Data extracts section start

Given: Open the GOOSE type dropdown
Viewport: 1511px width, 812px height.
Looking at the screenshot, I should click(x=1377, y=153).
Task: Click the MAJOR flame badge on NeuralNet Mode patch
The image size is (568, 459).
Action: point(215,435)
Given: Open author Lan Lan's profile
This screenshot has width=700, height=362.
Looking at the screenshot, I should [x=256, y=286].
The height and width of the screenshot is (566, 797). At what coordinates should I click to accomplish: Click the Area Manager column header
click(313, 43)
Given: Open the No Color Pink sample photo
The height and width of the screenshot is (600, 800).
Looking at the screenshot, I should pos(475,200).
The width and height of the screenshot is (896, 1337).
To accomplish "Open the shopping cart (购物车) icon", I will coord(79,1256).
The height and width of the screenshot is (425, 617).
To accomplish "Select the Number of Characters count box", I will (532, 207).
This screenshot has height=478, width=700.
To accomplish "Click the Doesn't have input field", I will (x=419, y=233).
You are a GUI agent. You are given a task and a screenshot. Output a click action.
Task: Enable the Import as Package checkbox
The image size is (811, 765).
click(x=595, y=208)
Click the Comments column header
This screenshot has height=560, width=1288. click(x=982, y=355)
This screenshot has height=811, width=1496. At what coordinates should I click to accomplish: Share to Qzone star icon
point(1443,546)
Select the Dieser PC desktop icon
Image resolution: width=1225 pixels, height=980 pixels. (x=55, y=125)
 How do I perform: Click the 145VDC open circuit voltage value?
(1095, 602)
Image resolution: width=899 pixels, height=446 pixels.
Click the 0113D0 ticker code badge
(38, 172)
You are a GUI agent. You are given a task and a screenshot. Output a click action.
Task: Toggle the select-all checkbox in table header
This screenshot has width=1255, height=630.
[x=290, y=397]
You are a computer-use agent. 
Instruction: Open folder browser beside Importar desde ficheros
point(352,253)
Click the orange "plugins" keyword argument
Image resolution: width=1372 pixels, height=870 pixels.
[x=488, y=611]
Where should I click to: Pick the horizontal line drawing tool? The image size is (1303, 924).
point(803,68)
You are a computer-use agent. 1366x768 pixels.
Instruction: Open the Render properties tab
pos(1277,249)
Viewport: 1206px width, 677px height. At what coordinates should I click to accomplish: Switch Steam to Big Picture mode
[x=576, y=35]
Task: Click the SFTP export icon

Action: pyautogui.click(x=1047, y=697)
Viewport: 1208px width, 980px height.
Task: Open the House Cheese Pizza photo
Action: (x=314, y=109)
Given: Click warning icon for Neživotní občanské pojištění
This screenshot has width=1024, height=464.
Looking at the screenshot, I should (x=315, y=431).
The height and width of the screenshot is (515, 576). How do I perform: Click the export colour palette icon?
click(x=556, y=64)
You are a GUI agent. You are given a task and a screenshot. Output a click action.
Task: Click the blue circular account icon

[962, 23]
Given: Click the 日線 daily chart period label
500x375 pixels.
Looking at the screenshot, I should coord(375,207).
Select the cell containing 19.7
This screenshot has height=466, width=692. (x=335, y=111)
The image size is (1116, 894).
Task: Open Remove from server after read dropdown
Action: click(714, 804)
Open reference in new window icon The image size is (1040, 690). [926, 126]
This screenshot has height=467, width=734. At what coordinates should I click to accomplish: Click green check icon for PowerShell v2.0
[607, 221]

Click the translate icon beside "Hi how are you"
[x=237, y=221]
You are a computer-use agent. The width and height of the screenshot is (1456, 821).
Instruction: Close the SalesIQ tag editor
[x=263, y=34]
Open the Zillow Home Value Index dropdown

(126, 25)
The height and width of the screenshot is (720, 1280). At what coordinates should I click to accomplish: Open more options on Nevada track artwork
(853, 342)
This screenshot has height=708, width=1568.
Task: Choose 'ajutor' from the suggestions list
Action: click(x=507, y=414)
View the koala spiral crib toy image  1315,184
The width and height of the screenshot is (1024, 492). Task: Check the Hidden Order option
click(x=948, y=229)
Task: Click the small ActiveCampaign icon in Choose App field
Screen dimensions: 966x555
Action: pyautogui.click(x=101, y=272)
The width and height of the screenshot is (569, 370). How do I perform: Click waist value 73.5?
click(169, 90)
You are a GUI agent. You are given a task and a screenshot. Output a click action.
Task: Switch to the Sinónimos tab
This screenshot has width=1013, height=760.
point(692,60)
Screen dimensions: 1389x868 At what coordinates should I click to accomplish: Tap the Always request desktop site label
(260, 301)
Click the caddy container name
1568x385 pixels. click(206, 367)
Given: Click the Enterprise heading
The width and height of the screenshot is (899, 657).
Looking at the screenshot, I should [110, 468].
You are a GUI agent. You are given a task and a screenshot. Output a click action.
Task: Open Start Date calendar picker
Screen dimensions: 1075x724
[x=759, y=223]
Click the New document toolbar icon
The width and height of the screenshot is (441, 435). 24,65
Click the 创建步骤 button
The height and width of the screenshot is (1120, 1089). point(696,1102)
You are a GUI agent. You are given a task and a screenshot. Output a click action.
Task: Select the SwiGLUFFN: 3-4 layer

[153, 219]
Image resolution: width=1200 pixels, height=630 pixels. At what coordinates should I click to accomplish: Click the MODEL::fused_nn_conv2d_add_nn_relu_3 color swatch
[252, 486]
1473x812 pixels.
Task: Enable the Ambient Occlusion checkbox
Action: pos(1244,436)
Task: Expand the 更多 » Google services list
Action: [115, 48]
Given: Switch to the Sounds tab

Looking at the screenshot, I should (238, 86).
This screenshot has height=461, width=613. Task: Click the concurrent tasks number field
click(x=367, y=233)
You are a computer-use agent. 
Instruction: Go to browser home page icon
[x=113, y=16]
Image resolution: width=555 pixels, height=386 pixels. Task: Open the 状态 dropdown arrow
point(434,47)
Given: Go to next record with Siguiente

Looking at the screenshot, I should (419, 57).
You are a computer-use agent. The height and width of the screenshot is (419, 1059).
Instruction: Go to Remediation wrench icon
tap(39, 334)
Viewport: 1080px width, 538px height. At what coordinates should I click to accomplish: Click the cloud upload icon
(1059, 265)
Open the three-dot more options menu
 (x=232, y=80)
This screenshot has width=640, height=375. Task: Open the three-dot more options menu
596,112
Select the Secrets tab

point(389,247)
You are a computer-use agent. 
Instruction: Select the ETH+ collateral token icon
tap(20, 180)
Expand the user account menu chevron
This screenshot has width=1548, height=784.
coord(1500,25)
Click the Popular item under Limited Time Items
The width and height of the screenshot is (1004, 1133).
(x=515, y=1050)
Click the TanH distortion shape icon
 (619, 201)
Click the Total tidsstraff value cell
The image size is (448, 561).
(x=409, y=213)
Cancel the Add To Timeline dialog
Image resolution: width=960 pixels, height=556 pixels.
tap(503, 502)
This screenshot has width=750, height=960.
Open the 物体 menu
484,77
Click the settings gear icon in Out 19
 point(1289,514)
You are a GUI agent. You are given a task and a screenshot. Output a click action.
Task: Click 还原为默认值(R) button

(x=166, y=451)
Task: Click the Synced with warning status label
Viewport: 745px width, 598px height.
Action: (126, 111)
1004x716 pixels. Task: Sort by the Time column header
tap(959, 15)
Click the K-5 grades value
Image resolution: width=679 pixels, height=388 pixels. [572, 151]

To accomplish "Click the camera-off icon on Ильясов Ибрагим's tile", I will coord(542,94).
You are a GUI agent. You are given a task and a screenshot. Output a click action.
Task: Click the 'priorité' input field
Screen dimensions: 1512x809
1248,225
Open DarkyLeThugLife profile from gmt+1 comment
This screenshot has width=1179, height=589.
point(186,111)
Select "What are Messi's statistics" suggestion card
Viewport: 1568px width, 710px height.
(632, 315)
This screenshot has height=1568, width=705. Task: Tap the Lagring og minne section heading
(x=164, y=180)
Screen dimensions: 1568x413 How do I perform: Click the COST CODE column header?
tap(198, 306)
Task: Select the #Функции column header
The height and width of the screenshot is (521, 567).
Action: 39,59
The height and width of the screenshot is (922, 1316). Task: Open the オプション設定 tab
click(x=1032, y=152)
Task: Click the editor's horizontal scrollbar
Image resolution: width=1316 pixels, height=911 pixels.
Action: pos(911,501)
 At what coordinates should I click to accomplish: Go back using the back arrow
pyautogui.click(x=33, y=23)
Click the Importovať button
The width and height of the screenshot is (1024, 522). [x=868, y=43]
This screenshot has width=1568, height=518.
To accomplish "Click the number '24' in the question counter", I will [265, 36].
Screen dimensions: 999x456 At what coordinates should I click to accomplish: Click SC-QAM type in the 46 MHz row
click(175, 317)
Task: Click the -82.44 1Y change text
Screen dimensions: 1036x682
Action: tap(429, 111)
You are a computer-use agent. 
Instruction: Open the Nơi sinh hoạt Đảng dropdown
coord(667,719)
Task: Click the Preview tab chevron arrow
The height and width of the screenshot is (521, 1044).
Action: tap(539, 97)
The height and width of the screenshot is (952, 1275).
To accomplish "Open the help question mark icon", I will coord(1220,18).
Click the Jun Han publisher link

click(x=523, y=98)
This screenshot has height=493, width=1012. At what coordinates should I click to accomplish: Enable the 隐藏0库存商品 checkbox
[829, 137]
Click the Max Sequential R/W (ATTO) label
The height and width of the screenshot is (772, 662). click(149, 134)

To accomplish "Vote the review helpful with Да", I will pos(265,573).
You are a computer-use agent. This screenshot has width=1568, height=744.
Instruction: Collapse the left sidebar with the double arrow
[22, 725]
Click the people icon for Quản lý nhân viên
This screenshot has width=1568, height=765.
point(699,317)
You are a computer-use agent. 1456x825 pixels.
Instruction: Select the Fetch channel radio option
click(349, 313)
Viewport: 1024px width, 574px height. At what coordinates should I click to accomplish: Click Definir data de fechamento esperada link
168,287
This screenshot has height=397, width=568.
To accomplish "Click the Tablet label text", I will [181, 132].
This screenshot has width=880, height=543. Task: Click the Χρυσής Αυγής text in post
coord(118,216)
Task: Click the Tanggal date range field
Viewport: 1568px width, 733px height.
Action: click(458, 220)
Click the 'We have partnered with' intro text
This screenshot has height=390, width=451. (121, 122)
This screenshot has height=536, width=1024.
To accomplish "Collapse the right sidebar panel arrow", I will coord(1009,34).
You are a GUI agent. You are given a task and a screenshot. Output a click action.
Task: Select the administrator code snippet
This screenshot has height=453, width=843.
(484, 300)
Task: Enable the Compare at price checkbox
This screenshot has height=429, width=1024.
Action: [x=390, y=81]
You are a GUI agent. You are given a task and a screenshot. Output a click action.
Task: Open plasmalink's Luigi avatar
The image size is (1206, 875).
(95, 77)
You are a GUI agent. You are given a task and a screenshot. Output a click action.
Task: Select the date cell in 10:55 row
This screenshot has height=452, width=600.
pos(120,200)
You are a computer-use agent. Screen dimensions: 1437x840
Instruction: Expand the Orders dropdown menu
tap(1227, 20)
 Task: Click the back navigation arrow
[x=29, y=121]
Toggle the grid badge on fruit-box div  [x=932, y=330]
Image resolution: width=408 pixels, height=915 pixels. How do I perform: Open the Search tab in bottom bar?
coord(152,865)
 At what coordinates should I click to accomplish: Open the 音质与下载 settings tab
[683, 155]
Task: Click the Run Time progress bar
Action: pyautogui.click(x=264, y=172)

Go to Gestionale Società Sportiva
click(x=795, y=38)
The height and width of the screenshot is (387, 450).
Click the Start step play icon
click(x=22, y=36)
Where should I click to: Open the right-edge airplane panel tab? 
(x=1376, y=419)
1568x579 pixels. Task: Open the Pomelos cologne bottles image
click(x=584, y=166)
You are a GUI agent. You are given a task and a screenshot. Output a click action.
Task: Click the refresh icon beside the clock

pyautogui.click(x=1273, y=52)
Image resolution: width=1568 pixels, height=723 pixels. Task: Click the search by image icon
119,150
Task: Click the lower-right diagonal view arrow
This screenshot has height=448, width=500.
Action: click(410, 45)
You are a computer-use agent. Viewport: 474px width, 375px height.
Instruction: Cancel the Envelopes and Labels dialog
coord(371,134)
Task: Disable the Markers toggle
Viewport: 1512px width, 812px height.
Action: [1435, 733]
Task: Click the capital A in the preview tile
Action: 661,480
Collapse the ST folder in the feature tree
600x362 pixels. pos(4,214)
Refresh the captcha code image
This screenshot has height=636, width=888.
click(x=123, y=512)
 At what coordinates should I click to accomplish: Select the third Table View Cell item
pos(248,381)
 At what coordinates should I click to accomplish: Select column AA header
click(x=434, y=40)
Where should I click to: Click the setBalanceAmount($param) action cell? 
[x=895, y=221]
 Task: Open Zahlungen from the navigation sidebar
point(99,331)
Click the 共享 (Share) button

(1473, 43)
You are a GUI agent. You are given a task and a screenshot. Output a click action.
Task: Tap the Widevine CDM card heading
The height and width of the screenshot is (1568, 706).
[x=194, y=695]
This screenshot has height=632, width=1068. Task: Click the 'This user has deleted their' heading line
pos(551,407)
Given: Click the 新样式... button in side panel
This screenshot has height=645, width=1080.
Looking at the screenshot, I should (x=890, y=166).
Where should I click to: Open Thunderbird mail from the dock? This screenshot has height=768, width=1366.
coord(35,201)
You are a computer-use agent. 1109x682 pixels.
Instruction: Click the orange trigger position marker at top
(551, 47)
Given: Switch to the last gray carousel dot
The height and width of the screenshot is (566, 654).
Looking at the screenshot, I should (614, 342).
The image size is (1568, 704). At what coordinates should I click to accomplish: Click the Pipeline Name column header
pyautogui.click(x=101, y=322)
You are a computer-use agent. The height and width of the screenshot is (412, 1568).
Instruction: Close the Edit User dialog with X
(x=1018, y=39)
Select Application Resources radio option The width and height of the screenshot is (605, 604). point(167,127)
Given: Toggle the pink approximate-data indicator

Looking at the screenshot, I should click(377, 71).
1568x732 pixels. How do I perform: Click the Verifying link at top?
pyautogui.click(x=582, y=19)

Data extracts section end

Work to complete —
Set aside each line above that includes the string "card" and report it.

Written response —
Select "What are Messi's statistics" suggestion card
Task: Tap the Widevine CDM card heading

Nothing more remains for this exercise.